Longtemps cantonnée au rôle de culture de rente, la noix de cajou s’impose aujourd’hui comme un pilier de la stratégie économique du Bénin. Mais entre potentiel et défis, la filière peine encore à libérer toute sa puissance de transformation locale.
Aké MIDA
Avec une production passée de 135 000 tonnes en 2017 à plus de 187 000 tonnes en 2022, la filière anacarde affiche une croissance de 40 % sur cinq ans. Cette performance remarquable, révélée par la direction de la Recherche et des Etudes stratégiques (Dres/Dge) du ministère de l’Economie et des Finances du rapport « Contribution de la filière anacarde à l’économie béninoise » publié fin juin 2025, confirme le rôle central de la noix de cajou dans l’économie béninoise.
Troisième pilier de l’économie nationale après le coton et le port de Cotonou, l’anacarde représente jusqu’à 25 % des revenus de l’agriculture d’exportation et environ 3 % du Produit national brut, selon l’Observatoire du Commerce, de l’Industrie et des Services (Ocis) (Ocis, 2023). Pourtant, en dépit d’une capacité installée de plus de 60 000 tonnes, à peine 10 % de la production est transformée localement, selon la direction de la Statistique agricole (Dsa/Maep, 2024). Un paradoxe que le gouvernement entend corriger à travers des réformes ambitieuses.
Sur la période 2017-2022, la filière anacarde a contribué en moyenne à hauteur de 2,45 % à la valeur ajoutée du secteur primaire, 0,85 % au secteur secondaire et 1,06 % au secteur tertiaire, selon la direction générale de l’Economie (Dge, 2025).
La transformation locale, encore faible, a tout de même progressé, portée notamment par l’entrée en service d’unités industrielles dans la Zone économique spéciale de Glo-Djigbé (Gdiz) où 57 000 tonnes de noix ont été traitées en 2023. En parallèle, la production de jus de pommes de cajou et l’exportation d’amandes transformées prennent de l’ampleur, avec respectivement 250 et 1 200 tonnes traitées (Dsa, 2024).
Gisement d’emplois encore trop précaire
La filière anacarde fait vivre plus de 200 000 personnes au Bénin, avec une forte implication des femmes (54,3 % de la main-d’œuvre), notamment dans les activités de collecte, de transformation artisanale et de commercialisation. Toutefois, la précarité de l’emploi y reste préoccupante : 70,4 % des travailleurs sont temporaires et moins de 9 % bénéficient d’une couverture sociale (Oit, 2020).
Les emplois sont également peu qualifiés : 60 % des travailleurs n’ont pas de compétences en machines automatisées, 49 % éprouvent des difficultés avec le traitement des chiffres et 41 % manquent de notions de logistique (Oit, 2019). Cette situation freine le développement d’une chaîne de valeur véritablement performante et inclusive.
Pour inverser la tendance, le gouvernement béninois a interdit, à compter du 1er avril 2024, l’exportation de noix brutes (décret n°2022-214 du 30 mars 2022). L’objectif était d’obliger les acteurs à transformer localement pour capter davantage de valeur ajoutée et stimuler l’industrialisation agricole.
La rentabilité de la transformation justifie cette orientation. Pour 100 F Cfa investis, les bénéfices s’élèvent à 90 F Cfa dans le cas des amandes transformées, contre 65 F Cfa pour les noix brutes et 34 F Cfa pour le jus de pomme cajou (Ocis, 2024).
Des défis structurels persistants
Malgré ces avancées, de nombreux obstacles freinent encore la compétitivité de la filière. Il s’agit de : la gouvernance encore partiellement inclusive, la faible structuration des coopératives, le manque de financement, l’accès limité au foncier et le déficit d’infrastructures logistiques.

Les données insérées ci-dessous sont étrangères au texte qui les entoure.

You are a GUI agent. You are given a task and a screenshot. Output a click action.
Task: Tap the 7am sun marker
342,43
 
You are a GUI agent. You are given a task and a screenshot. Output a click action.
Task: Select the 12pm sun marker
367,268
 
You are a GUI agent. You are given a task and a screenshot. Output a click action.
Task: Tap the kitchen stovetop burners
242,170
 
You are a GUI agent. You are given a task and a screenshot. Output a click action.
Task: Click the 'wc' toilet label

Par ailleurs, la chute des recettes d’exportation qui sont passées de 80 milliards F Cfa en 2018 à environ 20 milliards en 2022, révèle une fragilité structurelle accentuée par la dépendance aux marchés extérieurs et aux cours mondiaux.
Le rapport du Dres identifie six axes prioritaires pour renforcer la filière anacarde, notamment la productivité à travers la diffusion de semences améliorées et le conseil agricole renforcé, le développement de zones industrielles et les incitations à l’investissement, la révision du cadre réglementaire et la structuration des acteurs. Il est aussi question de favoriser l’accès au marché à travers les labels qualité, la certification biologique et la diversification. A cela s’ajoutent des actions pour la promotion de l’entrepreneuriat féminin et de la jeunesse et les pratiques agroécologiques et la reforestation. Toutes choses qui permettront de faire de la filière anacarde un moteur de croissance inclusive et durable au Bénin.